* **Task objective**
Only lines with the string "each" should be returned from the data below.

Records supplied Start Marker

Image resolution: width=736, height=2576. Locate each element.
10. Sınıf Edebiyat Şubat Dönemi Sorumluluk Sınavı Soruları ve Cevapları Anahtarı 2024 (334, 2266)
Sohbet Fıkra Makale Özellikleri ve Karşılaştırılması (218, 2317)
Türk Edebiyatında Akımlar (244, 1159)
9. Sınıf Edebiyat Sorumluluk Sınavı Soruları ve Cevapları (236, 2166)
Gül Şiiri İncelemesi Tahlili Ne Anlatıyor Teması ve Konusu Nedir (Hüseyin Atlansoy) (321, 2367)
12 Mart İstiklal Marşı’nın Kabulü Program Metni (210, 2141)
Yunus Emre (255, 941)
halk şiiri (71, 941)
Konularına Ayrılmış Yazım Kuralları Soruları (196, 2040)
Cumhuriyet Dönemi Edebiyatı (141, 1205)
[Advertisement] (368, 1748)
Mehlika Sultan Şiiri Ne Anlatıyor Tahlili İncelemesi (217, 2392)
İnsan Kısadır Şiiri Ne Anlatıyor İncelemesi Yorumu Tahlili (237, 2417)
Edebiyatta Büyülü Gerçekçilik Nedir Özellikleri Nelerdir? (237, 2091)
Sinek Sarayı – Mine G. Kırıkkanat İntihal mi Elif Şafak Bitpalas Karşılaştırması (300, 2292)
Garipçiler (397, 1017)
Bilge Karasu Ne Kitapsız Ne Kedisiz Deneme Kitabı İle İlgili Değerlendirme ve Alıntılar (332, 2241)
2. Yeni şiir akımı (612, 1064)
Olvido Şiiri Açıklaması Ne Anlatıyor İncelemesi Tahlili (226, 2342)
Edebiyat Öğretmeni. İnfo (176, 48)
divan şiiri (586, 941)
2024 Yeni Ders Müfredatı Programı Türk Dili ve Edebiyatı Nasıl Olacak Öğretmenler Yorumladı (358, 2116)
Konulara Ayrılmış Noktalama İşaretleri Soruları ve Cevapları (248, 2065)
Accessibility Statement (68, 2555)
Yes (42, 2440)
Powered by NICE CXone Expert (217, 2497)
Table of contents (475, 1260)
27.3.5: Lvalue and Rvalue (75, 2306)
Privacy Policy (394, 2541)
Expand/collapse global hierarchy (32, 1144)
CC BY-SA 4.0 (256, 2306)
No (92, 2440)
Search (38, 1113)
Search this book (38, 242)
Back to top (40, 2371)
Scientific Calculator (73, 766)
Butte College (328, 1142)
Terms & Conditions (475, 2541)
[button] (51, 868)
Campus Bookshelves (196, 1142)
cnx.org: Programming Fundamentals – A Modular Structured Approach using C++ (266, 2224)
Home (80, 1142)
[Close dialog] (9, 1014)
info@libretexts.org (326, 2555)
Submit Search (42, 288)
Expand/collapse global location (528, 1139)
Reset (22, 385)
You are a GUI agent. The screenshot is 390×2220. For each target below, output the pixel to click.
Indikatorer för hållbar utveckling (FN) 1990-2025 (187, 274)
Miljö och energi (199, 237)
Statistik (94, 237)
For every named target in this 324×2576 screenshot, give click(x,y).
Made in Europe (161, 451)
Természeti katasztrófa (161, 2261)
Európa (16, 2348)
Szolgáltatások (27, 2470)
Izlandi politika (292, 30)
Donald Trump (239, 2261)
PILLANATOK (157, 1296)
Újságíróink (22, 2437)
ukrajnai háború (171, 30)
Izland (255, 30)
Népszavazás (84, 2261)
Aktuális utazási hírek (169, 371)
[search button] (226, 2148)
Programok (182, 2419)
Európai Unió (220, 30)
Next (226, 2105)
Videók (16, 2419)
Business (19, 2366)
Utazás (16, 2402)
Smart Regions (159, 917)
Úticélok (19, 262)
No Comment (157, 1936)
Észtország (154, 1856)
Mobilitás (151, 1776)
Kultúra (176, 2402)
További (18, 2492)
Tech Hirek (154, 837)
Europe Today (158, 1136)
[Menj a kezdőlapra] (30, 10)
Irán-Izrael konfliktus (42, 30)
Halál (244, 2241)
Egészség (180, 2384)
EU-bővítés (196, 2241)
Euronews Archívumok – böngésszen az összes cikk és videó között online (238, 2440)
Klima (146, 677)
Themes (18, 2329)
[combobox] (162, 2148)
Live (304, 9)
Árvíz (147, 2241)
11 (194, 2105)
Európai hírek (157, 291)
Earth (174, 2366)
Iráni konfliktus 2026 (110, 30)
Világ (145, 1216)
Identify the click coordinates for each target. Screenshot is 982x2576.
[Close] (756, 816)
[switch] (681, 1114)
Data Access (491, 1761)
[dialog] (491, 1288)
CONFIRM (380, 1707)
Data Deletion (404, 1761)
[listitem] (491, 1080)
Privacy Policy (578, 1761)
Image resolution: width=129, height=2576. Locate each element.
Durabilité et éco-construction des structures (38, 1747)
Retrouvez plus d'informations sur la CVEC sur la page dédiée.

Records supplied End Marker

* **Exercise result**
Image resolution: width=736, height=2576. Locate each element.
You are a GUI agent. The screenshot is 390×2220. For each target below, output the pixel to click.
Identify the click coordinates for each target. Screenshot is 982x2576.
Image resolution: width=129, height=2576. Locate each element.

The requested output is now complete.